Originally published in the April 5, 2017 print edition of the West Sacramento News-Ledger
West Sacramento’s Urban Farm program is preparing to grow with a new location on the property of the Barn, which is planned to begin the process of sprouting produce by the end of April, according to the program’s manager Sara Bernal.
The new farm, which will be just over a quarter of an acre, is the city’s fifth and joins the farms at 5th and C, Lake Washington, Cummins Way, and the Fiery Ginger Farm, which is located behind Yolo High School at 919 West Acre Road.
The Urban Farm program is a collaborative effort headed by the Winters-based non-profit Center for Land-Based Learning. Its main partners include Raley’s, Nugget Markets, Community Business Bank, Bayer Crop Science and the city of West Sacramento’s Chamber of Commerce.
“[The new site] is going to be really, really amazing because it’s not only a partnership with Fulcrum Reality, [who owns the land], Raley’s is also a huge sponsor on that site,” said Bernal, who started the program in 2014. “We’re going to be growing food at that farm that will be sold directly to Raley’s supermarkets here in West Sac. Drake’s Brewery is going to be taking over space at the Barn, so we’ll be growing food for that restaurant.”
The farm will additionally support a farm stand and food produced at the new site will be sold at the West Sacramento Farmers Market, which will be moving to the Barn when it returns this summer.
“The produce that will come out of there is definitely going to make its way through a lot of different avenues and it’s also a way for us to test out new markets for the farmers,” said Bernal, who will be farming the new site until farmers are assigned to it. “It’ll be growing anywhere between 30 and 40 different vegetables and melons.”
Mary Kimball, executive director for the Center for Land-Based Learning, said the new farm site has been in discussion for several years and she’s happy to see it finally coming to fruition.
“The opportunity is so great there because it’s so open and so many people are going to see it because it’s right next to the Barn,” Kimball said. “There’s just so much excitement around the riverfront. [The Barn] will be the first of its kind in the Sacramento region that has a farm attached to it and a farm stand and a way for people to really connect to the agriculture of the region.”
The Urban Farm program is part of the California Farm Academy incubator program, which trains farmers in both farming and business.
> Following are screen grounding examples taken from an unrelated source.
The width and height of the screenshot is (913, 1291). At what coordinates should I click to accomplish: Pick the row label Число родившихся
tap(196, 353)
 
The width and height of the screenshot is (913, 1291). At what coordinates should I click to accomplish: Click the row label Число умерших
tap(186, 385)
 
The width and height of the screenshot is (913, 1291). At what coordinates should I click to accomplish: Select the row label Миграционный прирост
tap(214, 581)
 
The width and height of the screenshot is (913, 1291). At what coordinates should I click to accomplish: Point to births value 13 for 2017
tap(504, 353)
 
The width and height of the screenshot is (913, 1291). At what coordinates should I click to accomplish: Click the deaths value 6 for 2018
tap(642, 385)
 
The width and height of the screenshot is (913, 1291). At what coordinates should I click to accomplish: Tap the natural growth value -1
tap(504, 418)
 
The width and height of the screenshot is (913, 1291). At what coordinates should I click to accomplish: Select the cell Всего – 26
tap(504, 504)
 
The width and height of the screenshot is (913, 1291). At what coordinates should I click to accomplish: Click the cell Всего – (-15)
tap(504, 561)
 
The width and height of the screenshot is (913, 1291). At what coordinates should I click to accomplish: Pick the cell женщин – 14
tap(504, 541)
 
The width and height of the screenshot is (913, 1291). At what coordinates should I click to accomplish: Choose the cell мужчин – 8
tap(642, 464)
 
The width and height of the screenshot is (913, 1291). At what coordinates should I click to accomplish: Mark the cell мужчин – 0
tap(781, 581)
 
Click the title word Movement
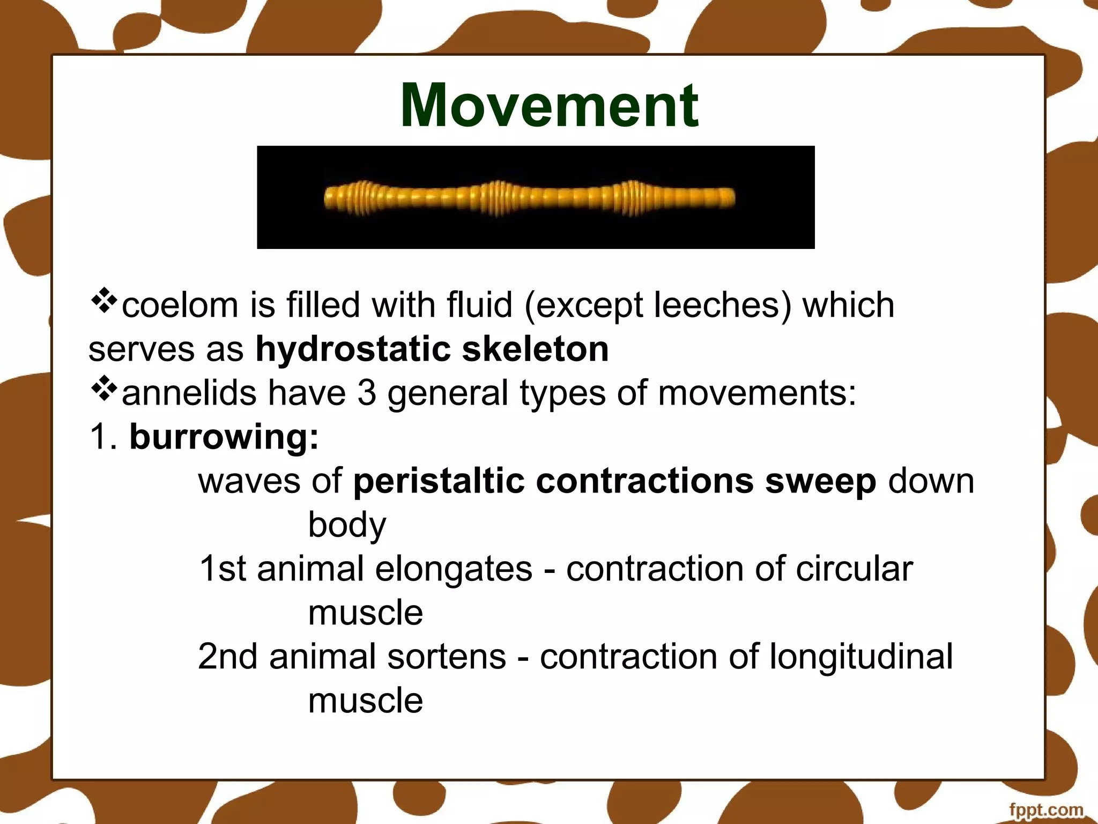(549, 106)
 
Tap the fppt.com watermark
(1045, 810)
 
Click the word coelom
(180, 305)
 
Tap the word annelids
(190, 393)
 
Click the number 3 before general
(367, 393)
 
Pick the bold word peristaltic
(439, 481)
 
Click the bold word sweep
(820, 481)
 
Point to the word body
(347, 525)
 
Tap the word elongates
(454, 569)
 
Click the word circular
(854, 569)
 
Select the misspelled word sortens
(446, 657)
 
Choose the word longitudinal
(861, 657)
Bernal said a lot of the country’s farmers are retiring and that a new workforce being trained will be important to the country’s agricultural future.
She added that the academy and the Urban Farm program are a way for people who want to become farmers but have little-to-no knowledge of farming to get into the business.
“We break those barriers by working with all these different types of people who actually have access to land and take the time to get contracts to have five-year-at-a-time renewable leases,” Bernal said. “That by itself, I think, is one of the larger advantages of having an incubator program. Most of these land owners wouldn’t want to lease land to Joe Schmoe, but they’ll lease it to a reputable non-profit that’s operating a program.”
Bernal said a big part of her job, aside from establishing locations for the farms, is fundraising. She said each farm costs approximately $40,000 to establish. A lot of that funding comes from the partners of the program.
Fiery Ginger, for instance, was fully funded by Raley’s and a portion of its crops go to the grocery chain’s Food for Families program, which helps provide food for hungry families, according to the site’s farmers Hope Sippola and Shayne Zurilgen.
Zurilgen is a former middle school teacher and Sippola formerly ran a farm at a middle school in Davis. Both got into full-time farming later in life, which Bernal said is fairly common with the Urban Farm program. Zurilgen and Sippola met through the farm academy.
The Fiery Ginger farm, named after Hope because, as she puts it, she’s a ginger, took root at the Yolo High School location about a year ago, and is a prime example of some of the benefits the farms bring to the community.
One of the biggest benefits of the Fiery Ginger farm in particular is the work its farmers do with local youth.
“We’re a for-profit farm, but a lot of our mission is working with the schools,” Sippola said. “We work with schools here in West Sac and provide some educational stuff and opportunities for these Yolo High kids to get some community service hours, field trips and other stuff.”
Sippola added that she and her business partner host students of all age groups at the farm and that while on the farm, the students participate in various activities from helping plant to learning about raising chickens.
The farmers said they also work four days a week with a transition to adult living program that helps 18-22-year-old students living with intellectual disabilities become more independent in adulthood.
“We are hoping that we can develop a business model that’s sustainable financially, but also can provide all these other types of services to the community and engender respect and support from the community as a result,” Zurilgen said.
Zurilgen praised the farm-to-fork movement that has become such a big deal over the last decade, but said although it’s generated a lot of interest, there’s still a lot of work to be done for people to recognize the importance of healthy eating and that quality food costs more.
“That said, all this kind of promotion of that concept, farm-to-fork, has opened doors for us to work with schools,” Zurilgen said. “I mean I worked at a school for 15 years, the lunch system was terrible. People are starting to see that it’s important how you raise food and investing in your health. I think those concepts are becoming commonplace now.”